Client Port(s) Server Port Service
1024-65535/TCP 135/TCP RPC Endpoint Mapper
1024-65535/TCP 1024-65535/TCP RPC for LSA, SAM, NetLogon (*)
1024-65535/TCP/UDP 389/TCP/UDP LDAP
1024-65535/TCP 636/TCP LDAP SSL
1024-65535/TCP 3268/TCP LDAP GC
1024-65535/TCP 3269/TCP LDAP GC SSL
53,1024-65535/TCP/UDP 53/TCP/UDP DNS
1024-65535/TCP/UDP 88/TCP/UDP Kerberos
1024-65535/TCP 445/TCP SMB
1024-65535/TCP 1024-65535/TCP FRS RPC (*)

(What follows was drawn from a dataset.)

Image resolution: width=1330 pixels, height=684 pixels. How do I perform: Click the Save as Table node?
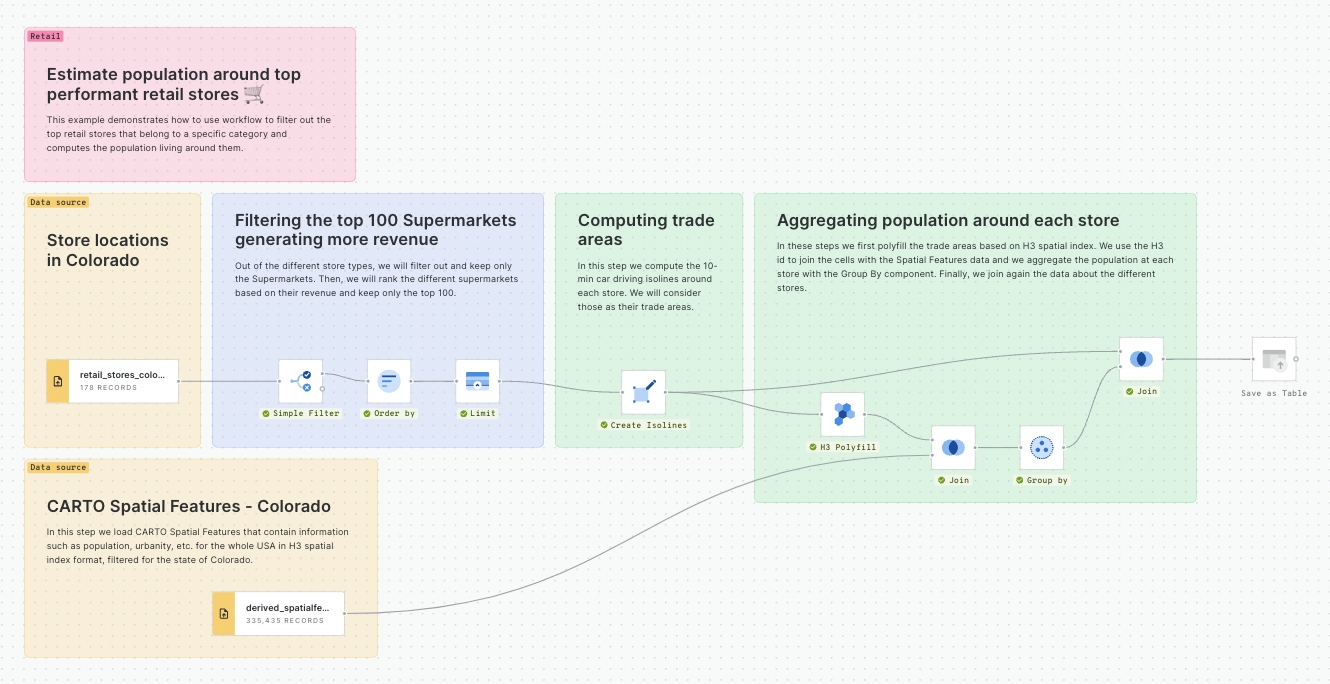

PS: Connection troubleshoot is a good tool.

AD Join manually to test

If the above points has been verified, the AD join should work as expected, but if not you might want to try joining the domain manually from the VM to troubleshoot. Domain join logs are best read from the stored location in Windows VMs:

%windir%\debug\Netsetup.log

Event log: Error 64 event ID 4097

Manually testing joining the domain:

Error: The specified network name is no longer available

Resolution

In this case, it was missing a route table back from the hub that caused the packets to not come back to the VM. It was fixed by creating the missing route in the hub UDRs.